-- Begin Input --

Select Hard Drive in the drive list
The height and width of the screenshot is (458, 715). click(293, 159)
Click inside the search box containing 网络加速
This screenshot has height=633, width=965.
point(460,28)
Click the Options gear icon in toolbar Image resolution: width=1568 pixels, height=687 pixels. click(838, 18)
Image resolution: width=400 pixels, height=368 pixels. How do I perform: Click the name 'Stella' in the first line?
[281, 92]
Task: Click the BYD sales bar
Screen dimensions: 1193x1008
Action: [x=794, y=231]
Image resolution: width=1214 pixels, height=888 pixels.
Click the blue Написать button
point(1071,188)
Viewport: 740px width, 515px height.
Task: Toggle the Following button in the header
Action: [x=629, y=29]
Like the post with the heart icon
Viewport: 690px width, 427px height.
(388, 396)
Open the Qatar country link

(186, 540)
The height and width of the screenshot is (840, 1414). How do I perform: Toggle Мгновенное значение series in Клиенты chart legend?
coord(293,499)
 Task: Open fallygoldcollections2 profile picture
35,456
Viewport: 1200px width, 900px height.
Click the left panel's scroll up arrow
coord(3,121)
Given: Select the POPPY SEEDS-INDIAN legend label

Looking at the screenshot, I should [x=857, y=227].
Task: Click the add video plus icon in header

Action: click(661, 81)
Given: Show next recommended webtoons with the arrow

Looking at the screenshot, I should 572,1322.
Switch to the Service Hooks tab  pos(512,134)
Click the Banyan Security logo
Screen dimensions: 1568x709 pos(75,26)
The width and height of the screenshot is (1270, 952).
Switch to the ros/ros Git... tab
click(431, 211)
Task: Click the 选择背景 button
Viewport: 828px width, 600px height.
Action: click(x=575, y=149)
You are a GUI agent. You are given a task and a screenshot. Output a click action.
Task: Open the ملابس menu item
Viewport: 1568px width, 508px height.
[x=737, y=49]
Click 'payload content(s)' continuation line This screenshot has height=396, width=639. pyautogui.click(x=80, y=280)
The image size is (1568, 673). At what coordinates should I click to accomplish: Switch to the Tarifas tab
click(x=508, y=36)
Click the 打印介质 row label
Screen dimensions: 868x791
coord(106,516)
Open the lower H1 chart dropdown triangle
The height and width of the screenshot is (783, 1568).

-- End Input --

- What to produce: Retype the items starting at the line containing "Switch to the Service" and ending at the line containing "Action: click(x=575, y=149)", both included, with no changes.

- Written response:
Switch to the Service Hooks tab  pos(512,134)
Click the Banyan Security logo
Screen dimensions: 1568x709 pos(75,26)
The width and height of the screenshot is (1270, 952).
Switch to the ros/ros Git... tab
click(431, 211)
Task: Click the 选择背景 button
Viewport: 828px width, 600px height.
Action: click(x=575, y=149)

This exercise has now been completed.